Aspen Insurance Holdings Limited successfully secured its new Kendall Re Ltd. (Series 2021-1) catastrophe bond transaction at its upsized target of $300 million, while at the same time pricing fell more than 15% from the initial mid-point of guidance across each of the tranches of risk on offer.
The Kendall Re 2021-1 catastrophe bond was initially launched with a target size of $225 million earlier this month, but Aspen’s target then increased to a maximum of $300 million across the notes on offer, as we explained.
Now, we’re told that Aspen has successfully secured its upsized target for the notes.
Which means this Kendall Re 2021-1 catastrophe bond will provide Aspen $300 million of collateralized reinsurance, covering losses from US named storms, including Puerto Rico, the US Virgin Islands and DC, as well as US and Canada earthquake, plus European windstorms on a weighted (state/county/Cresta) industry loss and annual aggregate basis across a three year term.
At the same time as securing the $300 million of protection, Aspen’s new catastrophe bond is just the latest issuance in 2021 to see its pricing fall well below initial guidance.
The now $150 million of Class A notes to be issued have an initial expected loss of 1.62% and were being offered to cat bond investors with price guidance in a range from 4.5% to 5% in the beginning. That price guidance dropped to 4% to 4.5%, but finally settled at the low-end of 4%, representing a roughly 16% decline in price from the initial mid-point.
The now also $150 million Class B tranche of notes, which have an initial expected loss of 3.32%, were first offered with coupon price guidance of 7% to 7.75%. But that subsequently fell to 6.25% to 7% and we’re told has now been fixed at the lowest-end at 6.25%, which represents a roughly 15% decline in price from the original mid-point.
It’s another significant price drop for a cat bond during its marketing, reflecting the still strong appetite from catastrophe bond funds and investors, as well as the efficiency of the capital markets to bring out a consensus on price across a book as it builds.
Meaning that with this new $300 million catastrophe bond, Aspen will more than replace its soon to mature $225 million of reinsurance from its Kendall Re Ltd. (Series 2018-1) transaction.
That 2018 cat bond completed to pay investors a multiple of 2.19 times expected loss (the EL was 2.4% initially).
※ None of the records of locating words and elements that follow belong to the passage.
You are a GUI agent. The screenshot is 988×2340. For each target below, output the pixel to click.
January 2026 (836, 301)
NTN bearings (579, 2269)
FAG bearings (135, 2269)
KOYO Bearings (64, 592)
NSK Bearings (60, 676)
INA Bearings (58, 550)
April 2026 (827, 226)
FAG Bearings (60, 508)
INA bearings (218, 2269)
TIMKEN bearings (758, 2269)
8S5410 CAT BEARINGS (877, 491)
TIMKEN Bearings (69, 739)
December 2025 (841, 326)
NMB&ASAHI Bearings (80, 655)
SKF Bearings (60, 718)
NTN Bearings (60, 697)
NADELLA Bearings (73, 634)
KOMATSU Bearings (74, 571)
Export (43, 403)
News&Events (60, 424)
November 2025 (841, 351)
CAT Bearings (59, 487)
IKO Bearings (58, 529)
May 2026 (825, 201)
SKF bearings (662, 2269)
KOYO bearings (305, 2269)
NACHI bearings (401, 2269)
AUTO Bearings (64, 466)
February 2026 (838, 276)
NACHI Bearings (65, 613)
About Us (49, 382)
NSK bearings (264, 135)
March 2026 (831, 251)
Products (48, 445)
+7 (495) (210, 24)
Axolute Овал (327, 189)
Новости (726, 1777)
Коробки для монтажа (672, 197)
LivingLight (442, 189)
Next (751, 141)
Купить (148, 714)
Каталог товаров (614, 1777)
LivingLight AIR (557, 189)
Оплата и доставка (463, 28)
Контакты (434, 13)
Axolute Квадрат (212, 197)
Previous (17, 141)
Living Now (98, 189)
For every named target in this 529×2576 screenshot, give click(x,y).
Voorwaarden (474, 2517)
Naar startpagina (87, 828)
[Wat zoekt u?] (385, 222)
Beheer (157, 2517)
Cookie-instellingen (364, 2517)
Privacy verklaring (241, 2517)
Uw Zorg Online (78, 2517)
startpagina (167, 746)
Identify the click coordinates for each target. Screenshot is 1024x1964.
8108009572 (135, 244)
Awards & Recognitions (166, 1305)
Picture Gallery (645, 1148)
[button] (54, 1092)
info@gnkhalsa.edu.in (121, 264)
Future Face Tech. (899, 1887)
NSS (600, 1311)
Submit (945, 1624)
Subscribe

This new 2021 Kendall Re cat bond will pay investors a multiple of 2.47 times expected loss for the Class A notes and 1.88 times for the Class B notes.
It’s a little challenging to make comparisons, as the 2018 cat bond was modelled by AIR, while the 2021 cat bond was modelled by RMS.
But it’s clear catastrophe bond multiples have declined over the last six months, as investor appetite is fuelling the recent keen price points achieved.